El Comité de la ONU para la Eliminación de la Discriminación Racial (CERD, por sus siglas en inglés) pidió al Gobierno indio que «suspenda la ejecución de los proyectos en las islas de Gran Nicobar y Andamán hasta que se haya completado un estudio de impacto ambiental, económico, social, cultural y espiritual completo e independiente».
El proyecto previsto, valorado en 10.000 millones de dólares, incluye un megapuerto, una nueva ciudad, un aeropuerto internacional, una central eléctrica, una base militar, un parque industrial y la llegada de hasta 650.000 colonos. De seguir adelante, devastará a los shompen, el pueblo indígena en aislamiento que vive en la isla de Gran Nicobar.
El organismo de la ONU también señaló la «falta de adopción de medidas para responder a las preocupaciones» sobre los «efectos adversos de los proyectos de desarrollo en las islas de Gran Nicobar y Andamán, que amenazan la supervivencia de varios pueblos indígenas/tribales en situación de vulnerabilidad, en particular los que viven en aislamiento voluntario».
En su respuesta al CERD, el Gobierno indio admitió que, al estar los shompen en aislamiento, resultaba imposible consultarles sobre el proyecto y mucho menos obtener su consentimiento libre, previo e informado, tal como exige el derecho internacional.
El proyecto ya ha sido duramente criticado por un amplio abanico de especialistas, entre ellos 39 expertos internacionales en genocidio, que advirtieron en 2024 que los shompen se enfrentan a un genocidio si el proyecto avanza.
El CERD también expresó su preocupación por la arraigada práctica en la India de expulsar a los pueblos indígenas de sus tierras para convertirlas en reservas de tigres. El Comité pidió a la India que suspenda las expulsiones forzadas y que, en su lugar, adopte «un enfoque de la conservación basado en los derechos humanos que reconozca a los pueblos indígenas/tribales como guardianes de la biodiversidad».

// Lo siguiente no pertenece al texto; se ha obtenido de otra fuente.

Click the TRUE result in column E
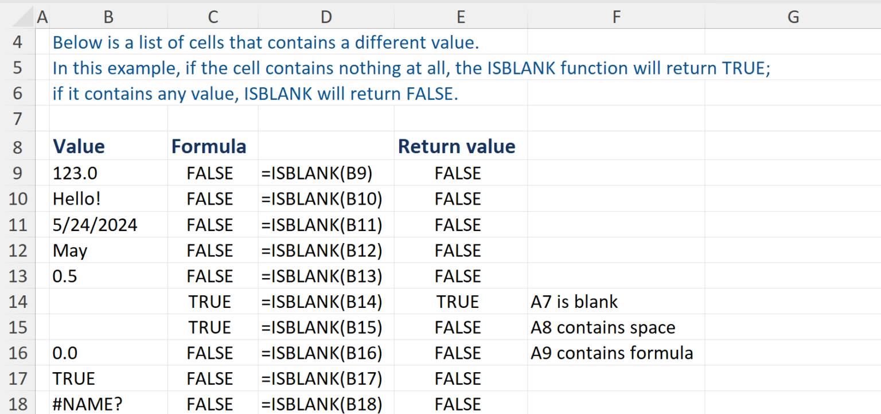Viewport: 881px width, 414px height. 457,302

Caroline Pearce, directora de Survival International, declaró hoy: «La ONU se ha sumado ahora al potente coro de voces que se han alzado hasta ahora contra el proyecto de Gran Nicobar. Todos los expertos independientes que han analizado el proyecto han advertido que será desastroso para los shompen. Ningún argumento sobre posibles beneficios económicos puede justificar que se lleve a cabo un genocidio. El Gobierno indio, y las empresas interesadas como el Grupo Adani, deben escuchar y abandonar este plan destructor».